Menarik Simpulan secara Tidak Langsung
Penalaran deduksi yang berupa penarikan simpulan
secara tidak langsung memerlukan dua premis sebagai data. Dari dua premis ini
akan dihasilkan sebuah simpulan. Premis yang pertama adalah premis yang
bersifat umum dan premis yang kedua adalah premis yang bersifat khusus.
Untuk menarik simpulan secara tidak langsung ini, kita
memerlukan suatu premis (pernyataan dasar) yang bersifat pengetahuanyang semua
orang sudah tahu, umpamanya setiap manusia akan mati, semua ikan berdarah
dingin, semua sarjana adalah lulusan perguruan tinggi, atau semua pohon kelapa
berakar serabut.
Beberapa jenis penalaran deduksi dengan penarikan
secara tidak langsung sebagai berikut.
a.
Silogisme Kategorial
Yang dimaksud dengan kategorial adalah silogisme yang
terjadi dari tiga proposisi. Dua proposisi merupakan premis dan satu proposisi
merupakan simpulan. Premis yang bersifat umum disebut premis mayor dan
premis yang bersifat khusus disebut premis minor. Dalam simpulan
terdapat subjek dan predikat. Subjek simpulan disebut term minor dan
predikat simpulan disebut term mayor.
Contoh:
Semua manusia bijaksana.
Semua polisi adalah bijaksana.
Jadi, semua polisi bijaksana.
Untuk menghasilkan simpulan harus ada term penengah
sebagai penghubung antara premis mayor dan premis minor. Term penengah adalah
silogisme diatas ialah manusia. Term penengah hanya terdapat pada
premis, tidak terdapat pada simpulan. Kalau term penengah tidak ada, simpulan
tidak dapat diambil.
Contoh:
Semua manusia tidak bijaksana.
Semua kera bukan manusia.
Jadi, (tidak ada kesimpulan).
Aturan umum silogisme kategorial adalah sebagai
berikut.
a) Silogisme harus
terdiri atas tiga term, yaitu term mayor, term minor dan term penengah.
Contoh:
Semua atlet harus giat berlatih.
Xantipe adalah seorang atlet.
Xantipe harus giat berlatih.
Term
mayor
= Xantipe.
Term minor = harus
giat berlatih.
Term penengah =
atlet.
3
Kalau lebih dari tiga term, simpulan akan menjadi salah.
Contoh:
Gambar itu menempel di dinding.
Dinding itu menempel di tiang.
Dalam premis ini terdapat empat term yaitu gambar, menempel di dinding, dan
dinding menempel ditiang. Oleh sebab itu, disini tidak dapat ditarik
kesimpulan.
b) Silogisme terdiri
atas tiga proposisi, yaitu premis mayor, premis minor dan simpulan.
c) Dua premis yang
negatif tidak dapat menghasilkan simpulan.
Contoh:
Semua semut bukan ulat.
Tidak seekor ulat pun adalah manusia.
d) Bilah salah satu
premisnya negatif, simpulan pasti negatif.
Contoh:
Tidak seekor gajah pun adalah singa.
Semua gajah berbelalai.
Jadi, tidak seekor singa pun berbelalai.
e) Dari premis yang
positif, akan dihasilkan simpulan yang positif.
Contoh:
f) Dari dua
premis yang khusus, tidak dapat ditarik satu simpulan.
Contoh:
Sebagian orang jujur adalah petani.
Sebagian pegawai negeri adalah orang jujur.

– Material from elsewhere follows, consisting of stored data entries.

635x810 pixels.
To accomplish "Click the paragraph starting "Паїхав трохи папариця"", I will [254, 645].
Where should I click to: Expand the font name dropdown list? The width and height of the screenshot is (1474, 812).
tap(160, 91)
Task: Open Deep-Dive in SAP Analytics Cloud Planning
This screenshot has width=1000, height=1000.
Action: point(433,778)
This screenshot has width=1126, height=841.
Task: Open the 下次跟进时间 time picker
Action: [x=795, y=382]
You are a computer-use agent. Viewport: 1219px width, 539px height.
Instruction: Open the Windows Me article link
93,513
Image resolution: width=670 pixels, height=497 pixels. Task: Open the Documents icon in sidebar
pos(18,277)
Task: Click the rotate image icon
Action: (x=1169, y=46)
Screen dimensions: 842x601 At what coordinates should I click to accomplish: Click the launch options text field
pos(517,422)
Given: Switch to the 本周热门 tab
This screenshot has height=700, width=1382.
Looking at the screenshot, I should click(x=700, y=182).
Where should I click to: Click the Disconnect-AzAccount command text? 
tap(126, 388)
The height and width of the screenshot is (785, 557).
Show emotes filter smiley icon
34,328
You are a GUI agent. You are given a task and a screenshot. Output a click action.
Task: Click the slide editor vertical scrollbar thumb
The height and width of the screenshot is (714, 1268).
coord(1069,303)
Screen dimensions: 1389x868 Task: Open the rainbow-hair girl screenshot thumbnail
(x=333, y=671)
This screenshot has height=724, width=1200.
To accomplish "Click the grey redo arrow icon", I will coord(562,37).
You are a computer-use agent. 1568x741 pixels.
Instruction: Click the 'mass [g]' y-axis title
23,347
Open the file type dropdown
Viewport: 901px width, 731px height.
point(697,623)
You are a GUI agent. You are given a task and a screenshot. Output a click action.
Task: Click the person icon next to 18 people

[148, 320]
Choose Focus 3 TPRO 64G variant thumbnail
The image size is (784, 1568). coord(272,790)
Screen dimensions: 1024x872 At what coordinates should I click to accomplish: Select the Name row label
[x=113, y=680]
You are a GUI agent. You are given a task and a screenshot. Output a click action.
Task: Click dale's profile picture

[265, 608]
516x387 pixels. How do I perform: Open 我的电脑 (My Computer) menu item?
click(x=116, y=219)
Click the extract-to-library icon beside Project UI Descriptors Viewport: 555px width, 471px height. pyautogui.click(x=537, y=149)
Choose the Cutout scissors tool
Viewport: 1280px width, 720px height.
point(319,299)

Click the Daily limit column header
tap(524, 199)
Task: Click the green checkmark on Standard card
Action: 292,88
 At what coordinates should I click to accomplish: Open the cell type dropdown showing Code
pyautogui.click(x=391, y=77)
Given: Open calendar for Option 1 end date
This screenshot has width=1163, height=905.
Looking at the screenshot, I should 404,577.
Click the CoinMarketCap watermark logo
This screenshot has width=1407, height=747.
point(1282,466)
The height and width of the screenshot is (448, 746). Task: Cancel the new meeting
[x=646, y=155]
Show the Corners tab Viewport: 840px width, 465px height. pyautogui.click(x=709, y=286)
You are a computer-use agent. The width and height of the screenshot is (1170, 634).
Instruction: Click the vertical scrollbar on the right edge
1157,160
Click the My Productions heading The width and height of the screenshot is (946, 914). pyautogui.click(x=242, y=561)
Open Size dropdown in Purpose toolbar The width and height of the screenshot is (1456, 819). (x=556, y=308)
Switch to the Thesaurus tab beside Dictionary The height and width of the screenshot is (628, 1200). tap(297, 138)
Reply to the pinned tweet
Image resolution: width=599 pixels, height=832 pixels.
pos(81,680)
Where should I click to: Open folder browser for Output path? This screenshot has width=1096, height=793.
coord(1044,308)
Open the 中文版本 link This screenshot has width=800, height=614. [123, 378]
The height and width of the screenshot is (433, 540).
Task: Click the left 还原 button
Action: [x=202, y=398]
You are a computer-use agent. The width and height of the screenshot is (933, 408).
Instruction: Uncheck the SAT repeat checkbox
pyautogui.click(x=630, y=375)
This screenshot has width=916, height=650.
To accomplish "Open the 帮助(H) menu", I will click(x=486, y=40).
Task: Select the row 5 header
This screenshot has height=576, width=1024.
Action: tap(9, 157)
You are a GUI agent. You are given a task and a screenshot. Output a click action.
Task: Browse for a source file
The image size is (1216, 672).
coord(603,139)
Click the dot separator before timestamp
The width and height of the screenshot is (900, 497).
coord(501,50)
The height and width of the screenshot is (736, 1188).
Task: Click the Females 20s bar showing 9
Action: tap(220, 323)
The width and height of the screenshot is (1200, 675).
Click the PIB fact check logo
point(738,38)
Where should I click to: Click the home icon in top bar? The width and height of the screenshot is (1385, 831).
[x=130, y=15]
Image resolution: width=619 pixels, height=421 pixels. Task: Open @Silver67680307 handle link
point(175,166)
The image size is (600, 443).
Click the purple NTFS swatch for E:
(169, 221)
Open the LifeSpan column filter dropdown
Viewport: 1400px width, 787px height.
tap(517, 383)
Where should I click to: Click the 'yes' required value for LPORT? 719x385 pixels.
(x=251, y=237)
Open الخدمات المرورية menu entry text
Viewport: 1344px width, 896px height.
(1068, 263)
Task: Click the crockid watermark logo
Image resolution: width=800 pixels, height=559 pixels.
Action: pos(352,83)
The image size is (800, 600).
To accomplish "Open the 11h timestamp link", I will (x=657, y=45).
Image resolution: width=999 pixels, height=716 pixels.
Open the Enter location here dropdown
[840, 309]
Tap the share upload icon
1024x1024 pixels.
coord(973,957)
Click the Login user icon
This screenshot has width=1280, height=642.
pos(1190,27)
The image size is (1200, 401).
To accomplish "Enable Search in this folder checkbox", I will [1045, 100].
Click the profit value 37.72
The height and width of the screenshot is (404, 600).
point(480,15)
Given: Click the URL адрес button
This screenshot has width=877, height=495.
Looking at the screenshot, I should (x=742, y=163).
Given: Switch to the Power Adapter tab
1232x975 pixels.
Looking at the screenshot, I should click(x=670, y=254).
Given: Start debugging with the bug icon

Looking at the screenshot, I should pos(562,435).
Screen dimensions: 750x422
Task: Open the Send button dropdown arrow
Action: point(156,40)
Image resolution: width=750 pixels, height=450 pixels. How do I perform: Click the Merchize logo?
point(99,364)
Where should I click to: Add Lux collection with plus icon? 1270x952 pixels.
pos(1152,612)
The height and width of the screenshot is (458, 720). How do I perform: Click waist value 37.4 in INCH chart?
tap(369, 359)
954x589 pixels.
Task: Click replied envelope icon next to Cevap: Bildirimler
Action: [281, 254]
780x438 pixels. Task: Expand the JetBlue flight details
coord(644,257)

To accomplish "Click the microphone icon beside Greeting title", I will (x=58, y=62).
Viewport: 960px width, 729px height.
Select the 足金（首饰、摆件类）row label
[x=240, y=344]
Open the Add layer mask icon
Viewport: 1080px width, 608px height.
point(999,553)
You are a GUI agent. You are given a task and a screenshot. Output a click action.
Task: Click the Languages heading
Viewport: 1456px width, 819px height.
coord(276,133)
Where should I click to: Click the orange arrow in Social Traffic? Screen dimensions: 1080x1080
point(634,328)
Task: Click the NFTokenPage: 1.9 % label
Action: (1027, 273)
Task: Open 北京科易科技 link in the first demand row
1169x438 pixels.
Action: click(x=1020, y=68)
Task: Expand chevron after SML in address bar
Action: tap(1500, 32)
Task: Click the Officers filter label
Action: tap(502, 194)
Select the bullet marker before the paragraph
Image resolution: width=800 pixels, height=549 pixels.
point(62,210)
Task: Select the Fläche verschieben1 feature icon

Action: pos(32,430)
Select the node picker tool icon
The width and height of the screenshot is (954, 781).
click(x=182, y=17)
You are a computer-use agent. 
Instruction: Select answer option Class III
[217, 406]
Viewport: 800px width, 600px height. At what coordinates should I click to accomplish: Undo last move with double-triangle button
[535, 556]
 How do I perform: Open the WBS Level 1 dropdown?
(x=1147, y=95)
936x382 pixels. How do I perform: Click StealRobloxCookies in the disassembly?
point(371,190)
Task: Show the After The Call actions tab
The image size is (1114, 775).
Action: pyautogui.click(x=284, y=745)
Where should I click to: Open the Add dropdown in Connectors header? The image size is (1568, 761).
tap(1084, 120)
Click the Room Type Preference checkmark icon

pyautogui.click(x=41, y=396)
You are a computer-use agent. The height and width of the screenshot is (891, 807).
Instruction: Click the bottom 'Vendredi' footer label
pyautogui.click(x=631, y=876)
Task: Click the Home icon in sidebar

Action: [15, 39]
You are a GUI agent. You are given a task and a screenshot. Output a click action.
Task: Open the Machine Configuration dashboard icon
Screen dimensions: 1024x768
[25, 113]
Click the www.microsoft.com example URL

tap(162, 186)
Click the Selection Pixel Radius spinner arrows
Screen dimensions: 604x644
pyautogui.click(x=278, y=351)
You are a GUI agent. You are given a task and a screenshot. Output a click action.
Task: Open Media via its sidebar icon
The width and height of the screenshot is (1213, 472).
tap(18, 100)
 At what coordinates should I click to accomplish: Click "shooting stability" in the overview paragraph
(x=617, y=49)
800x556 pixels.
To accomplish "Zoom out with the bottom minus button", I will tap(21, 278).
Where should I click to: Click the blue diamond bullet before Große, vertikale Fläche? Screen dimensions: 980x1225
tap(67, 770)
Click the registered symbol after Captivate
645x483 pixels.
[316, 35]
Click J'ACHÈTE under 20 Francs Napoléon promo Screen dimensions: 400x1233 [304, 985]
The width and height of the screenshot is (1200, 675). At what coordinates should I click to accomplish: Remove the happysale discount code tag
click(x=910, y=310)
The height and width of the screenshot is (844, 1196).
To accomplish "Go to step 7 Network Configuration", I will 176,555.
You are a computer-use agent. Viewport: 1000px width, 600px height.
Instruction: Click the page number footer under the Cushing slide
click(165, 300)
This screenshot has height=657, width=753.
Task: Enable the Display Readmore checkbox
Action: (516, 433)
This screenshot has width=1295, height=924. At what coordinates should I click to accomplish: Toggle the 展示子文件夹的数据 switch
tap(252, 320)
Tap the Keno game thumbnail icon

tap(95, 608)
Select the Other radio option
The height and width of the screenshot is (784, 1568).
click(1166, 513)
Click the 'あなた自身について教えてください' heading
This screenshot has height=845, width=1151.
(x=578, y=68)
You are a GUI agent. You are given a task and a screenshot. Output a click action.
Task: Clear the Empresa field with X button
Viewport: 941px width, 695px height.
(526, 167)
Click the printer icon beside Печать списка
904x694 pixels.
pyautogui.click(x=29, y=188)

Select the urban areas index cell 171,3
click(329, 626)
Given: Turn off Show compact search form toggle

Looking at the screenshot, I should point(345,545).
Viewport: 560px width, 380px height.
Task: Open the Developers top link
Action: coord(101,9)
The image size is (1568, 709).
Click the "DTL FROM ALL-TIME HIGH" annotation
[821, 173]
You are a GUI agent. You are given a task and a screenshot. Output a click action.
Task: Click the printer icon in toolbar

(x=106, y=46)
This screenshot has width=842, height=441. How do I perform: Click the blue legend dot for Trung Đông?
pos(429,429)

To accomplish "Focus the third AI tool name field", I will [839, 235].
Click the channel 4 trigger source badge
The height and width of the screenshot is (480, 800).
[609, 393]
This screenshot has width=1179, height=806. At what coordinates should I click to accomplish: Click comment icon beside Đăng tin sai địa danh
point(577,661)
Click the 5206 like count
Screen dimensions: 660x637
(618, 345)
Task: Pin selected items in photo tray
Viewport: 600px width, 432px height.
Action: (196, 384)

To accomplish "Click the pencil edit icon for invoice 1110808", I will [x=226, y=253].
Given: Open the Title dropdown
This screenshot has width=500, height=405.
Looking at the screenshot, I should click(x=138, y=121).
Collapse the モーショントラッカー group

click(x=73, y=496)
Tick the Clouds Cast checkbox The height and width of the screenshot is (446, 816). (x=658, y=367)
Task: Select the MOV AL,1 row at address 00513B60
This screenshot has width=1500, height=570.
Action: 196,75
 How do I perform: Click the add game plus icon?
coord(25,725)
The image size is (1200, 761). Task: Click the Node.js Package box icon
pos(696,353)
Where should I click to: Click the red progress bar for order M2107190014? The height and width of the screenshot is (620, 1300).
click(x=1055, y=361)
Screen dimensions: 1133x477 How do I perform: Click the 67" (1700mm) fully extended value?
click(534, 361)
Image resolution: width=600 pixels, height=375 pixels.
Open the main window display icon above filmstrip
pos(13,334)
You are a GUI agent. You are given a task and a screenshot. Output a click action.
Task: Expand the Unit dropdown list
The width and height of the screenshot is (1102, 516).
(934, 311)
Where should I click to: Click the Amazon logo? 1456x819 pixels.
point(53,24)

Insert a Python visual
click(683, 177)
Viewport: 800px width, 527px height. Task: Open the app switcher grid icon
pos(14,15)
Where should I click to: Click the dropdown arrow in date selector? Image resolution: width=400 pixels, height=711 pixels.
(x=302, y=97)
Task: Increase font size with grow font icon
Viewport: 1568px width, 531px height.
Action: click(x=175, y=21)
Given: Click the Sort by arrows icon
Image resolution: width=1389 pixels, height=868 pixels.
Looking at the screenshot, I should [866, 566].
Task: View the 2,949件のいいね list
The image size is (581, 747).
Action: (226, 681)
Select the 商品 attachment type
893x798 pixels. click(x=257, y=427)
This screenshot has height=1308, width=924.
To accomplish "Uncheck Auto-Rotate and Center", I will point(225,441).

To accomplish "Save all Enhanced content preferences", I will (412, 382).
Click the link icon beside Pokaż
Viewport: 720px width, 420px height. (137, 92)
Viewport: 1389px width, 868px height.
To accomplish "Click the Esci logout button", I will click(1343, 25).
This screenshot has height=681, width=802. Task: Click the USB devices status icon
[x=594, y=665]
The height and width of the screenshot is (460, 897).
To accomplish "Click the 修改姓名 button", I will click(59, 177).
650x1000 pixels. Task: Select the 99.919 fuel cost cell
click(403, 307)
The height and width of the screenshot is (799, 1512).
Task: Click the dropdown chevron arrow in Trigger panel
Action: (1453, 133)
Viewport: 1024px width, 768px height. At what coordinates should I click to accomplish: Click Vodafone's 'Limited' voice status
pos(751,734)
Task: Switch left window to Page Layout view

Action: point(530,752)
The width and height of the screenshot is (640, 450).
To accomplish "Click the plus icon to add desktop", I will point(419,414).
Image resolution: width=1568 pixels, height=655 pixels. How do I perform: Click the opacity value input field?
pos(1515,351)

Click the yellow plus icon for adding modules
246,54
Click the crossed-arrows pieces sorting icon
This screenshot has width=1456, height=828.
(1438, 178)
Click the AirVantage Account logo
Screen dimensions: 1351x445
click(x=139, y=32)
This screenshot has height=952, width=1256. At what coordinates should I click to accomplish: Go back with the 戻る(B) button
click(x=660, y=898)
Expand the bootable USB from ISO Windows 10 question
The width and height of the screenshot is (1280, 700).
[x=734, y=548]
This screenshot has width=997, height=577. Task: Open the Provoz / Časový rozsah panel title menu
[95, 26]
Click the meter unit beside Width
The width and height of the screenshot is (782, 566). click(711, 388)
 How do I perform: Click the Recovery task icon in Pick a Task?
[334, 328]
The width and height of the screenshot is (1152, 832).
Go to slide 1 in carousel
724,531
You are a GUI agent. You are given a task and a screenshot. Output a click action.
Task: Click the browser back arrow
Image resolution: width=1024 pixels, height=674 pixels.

Jadi, . . . (tidak ada simpulan)
g) Bila salah satu
premis khusus, simpulan akan bersifat khusus.
Contoh:
Semua mahasiswa adalah lulusan SLTA.
Sebagian pemuda adalah mahasiswa.
Jadi, sebagian pemuda adalah lulusan SLTA.
h) Dari premis mayor
yang khusus dan premis minor yang negatif tidak dapat ditarik satu simpulan.
Contoh:
Beberapa manusia adalah bijaksana.
Tidak seekor binatang pun adalah manusia.
Jadi, . . . (tidak ada simpulan)
b.
Silogisme Hipotesis
Silogisme hipotesis adalah silogisme yang terdiri atas
premis mayor yang berproposisi kondisional hipotesis.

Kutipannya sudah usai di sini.